##### Supplied data #####
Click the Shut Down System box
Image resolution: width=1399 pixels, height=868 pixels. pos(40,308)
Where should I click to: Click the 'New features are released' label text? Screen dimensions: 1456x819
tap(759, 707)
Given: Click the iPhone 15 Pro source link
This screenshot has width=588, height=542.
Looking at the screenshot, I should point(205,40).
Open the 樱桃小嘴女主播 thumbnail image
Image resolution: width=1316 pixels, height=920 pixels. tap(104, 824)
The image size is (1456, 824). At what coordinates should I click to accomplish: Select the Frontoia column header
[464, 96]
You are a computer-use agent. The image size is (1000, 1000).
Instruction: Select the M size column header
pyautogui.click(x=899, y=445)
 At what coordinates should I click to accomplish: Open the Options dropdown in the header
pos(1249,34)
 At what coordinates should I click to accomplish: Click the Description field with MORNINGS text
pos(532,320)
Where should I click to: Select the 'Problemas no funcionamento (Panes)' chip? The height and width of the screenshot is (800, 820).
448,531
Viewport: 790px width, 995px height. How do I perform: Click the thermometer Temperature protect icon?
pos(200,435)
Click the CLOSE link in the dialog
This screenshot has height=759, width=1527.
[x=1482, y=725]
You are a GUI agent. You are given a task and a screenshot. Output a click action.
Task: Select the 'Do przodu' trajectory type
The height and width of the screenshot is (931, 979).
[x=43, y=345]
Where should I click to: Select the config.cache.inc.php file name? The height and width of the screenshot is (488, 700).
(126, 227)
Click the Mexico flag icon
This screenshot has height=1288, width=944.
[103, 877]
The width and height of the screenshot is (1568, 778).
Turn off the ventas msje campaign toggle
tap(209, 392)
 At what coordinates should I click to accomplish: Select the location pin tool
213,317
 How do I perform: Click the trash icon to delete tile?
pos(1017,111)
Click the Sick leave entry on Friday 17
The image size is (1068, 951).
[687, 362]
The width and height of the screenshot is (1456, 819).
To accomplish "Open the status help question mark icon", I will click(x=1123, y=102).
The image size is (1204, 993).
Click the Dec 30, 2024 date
#####
Write out the listing word for word, from the line with "location pin tool" up to and including the last line of the listing.

Correct answer:
 At what coordinates should I click to accomplish: Select the location pin tool
213,317
 How do I perform: Click the trash icon to delete tile?
pos(1017,111)
Click the Sick leave entry on Friday 17
The image size is (1068, 951).
[687, 362]
The width and height of the screenshot is (1456, 819).
To accomplish "Open the status help question mark icon", I will click(x=1123, y=102).
The image size is (1204, 993).
Click the Dec 30, 2024 date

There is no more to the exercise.